Look at the balance sheets and see what you will look forward to as far as repairs, maintenance, fees
and
other miscellaneous expenses.
In order to maintain a steady stream of
positive cash flow, you need to have the right tenants, so take your time.
There are some people who will
spend lots of money on real
estate courses that don’t teach much of anything.
They end up being back at
square one. Find a good real estate agent that is willing to genuinely help you. Sometimes, you may be fortunate enough to find one that
is
also an investor on the side.
Calculating Your Cash Flow
As a real estate investor,
you need to be able to calculate all
of the
cash flow that
comes from your properties.
You want to make sure that you are making a profit. You will
also be able to make decisions on real
estate investments that you may purchase in the future.
In order to calculate
your cash flow, you will
need to add up how much rent you will get
from your tenants.
If you have more than one unit, take into consideration any vacancies you may
have. Depending on how your property looks, include a small percentage of the vacancy rate into the equation.
With the total rental amount, get
a figure for your losses. You will
have to include property expenses, mortgage loan interest
and property depreciation.
Deduct the expenses from your total rental income in order to get your losses or savings for taxes. With that, you will
either add or deduct
that from your expected amount from your tenants. Take your operating expenses and monthly mortgage payment(s) and deduct them for a second time. The result
will
be your cash flow.
When you come up with a cash flow amount, you will be able to figure out how much you will charge for rent if you decide to purchase future real
estate properties.
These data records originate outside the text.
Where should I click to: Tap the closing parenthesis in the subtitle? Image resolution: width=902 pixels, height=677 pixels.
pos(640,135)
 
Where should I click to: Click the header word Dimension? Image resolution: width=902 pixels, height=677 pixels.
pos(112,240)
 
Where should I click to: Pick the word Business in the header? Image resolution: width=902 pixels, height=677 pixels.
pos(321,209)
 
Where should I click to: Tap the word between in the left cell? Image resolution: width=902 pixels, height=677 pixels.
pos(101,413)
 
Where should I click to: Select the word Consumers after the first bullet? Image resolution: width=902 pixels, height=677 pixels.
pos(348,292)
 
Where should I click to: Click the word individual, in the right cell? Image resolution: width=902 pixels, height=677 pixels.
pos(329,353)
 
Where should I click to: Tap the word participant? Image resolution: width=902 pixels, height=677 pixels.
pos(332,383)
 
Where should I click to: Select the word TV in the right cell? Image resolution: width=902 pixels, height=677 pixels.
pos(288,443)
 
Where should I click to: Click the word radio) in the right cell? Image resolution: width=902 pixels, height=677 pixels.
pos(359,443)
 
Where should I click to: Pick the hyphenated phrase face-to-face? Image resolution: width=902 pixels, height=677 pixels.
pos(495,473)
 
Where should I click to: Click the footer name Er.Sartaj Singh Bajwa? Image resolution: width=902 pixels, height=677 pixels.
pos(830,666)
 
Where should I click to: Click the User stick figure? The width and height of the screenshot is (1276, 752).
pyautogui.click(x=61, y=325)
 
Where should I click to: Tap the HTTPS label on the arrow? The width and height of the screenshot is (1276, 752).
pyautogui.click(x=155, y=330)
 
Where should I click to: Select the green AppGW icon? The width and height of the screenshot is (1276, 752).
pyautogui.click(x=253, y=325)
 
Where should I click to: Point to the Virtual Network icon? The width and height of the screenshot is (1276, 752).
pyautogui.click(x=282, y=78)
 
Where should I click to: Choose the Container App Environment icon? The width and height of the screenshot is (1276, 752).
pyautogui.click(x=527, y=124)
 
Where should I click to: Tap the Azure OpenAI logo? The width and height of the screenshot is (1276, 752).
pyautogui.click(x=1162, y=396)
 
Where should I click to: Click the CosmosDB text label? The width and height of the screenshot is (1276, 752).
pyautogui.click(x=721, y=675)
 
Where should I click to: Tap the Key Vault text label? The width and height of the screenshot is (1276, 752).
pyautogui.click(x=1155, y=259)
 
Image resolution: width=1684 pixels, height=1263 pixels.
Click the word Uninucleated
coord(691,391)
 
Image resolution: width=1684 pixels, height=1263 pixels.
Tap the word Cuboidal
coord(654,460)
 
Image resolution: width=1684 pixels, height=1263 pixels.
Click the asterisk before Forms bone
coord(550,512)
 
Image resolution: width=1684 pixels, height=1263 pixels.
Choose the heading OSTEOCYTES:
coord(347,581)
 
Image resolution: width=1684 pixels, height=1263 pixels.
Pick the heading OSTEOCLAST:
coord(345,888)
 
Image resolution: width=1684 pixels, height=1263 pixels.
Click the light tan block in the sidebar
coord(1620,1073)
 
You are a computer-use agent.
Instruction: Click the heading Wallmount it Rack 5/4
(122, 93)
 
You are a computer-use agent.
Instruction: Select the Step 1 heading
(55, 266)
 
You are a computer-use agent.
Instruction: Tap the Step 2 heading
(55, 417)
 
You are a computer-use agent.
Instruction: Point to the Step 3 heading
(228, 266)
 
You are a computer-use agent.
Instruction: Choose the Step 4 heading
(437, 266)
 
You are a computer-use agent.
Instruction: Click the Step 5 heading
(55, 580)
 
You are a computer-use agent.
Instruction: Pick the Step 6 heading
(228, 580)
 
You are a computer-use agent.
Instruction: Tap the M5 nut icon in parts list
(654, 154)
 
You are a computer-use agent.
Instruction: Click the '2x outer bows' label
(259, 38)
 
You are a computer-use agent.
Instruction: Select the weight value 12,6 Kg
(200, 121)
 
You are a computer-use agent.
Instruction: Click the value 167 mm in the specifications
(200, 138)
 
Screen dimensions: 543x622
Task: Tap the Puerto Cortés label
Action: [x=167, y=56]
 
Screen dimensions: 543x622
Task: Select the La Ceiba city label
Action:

It’s important that whatever money you make, that you don’t squander it. Put it away because eventually you will need it for other things relating to your investment properties.
Changing Negative Cash Flow To Positive Cash Flow
When you have negative cash flow, you are not making a profit. You are paying out more in expenses than you are taking in as profit. That’s not how you want
to
operate when you’re investing in real estate properties.
Here are some
ways that you can chance the negative cash flow to a positive one:
• Implement a rent
increase. Only increase it to the amount
of the current market. Don’t overdo it, other wise you may not have any tenants.
• Make the tenants pay the utilities. This would relieve a burden from you.
Besides, since they are living in your property, they will be using utilities every day.
• Go over your property taxes to see if you can find anything that
may have been missed before.
Who knows—you may find out that you were charged more in taxes than you should have been charged.
• Contact your insurance company and see about paying more for your deductible. Then make inquiries
about getting a better deal for coverage on the property.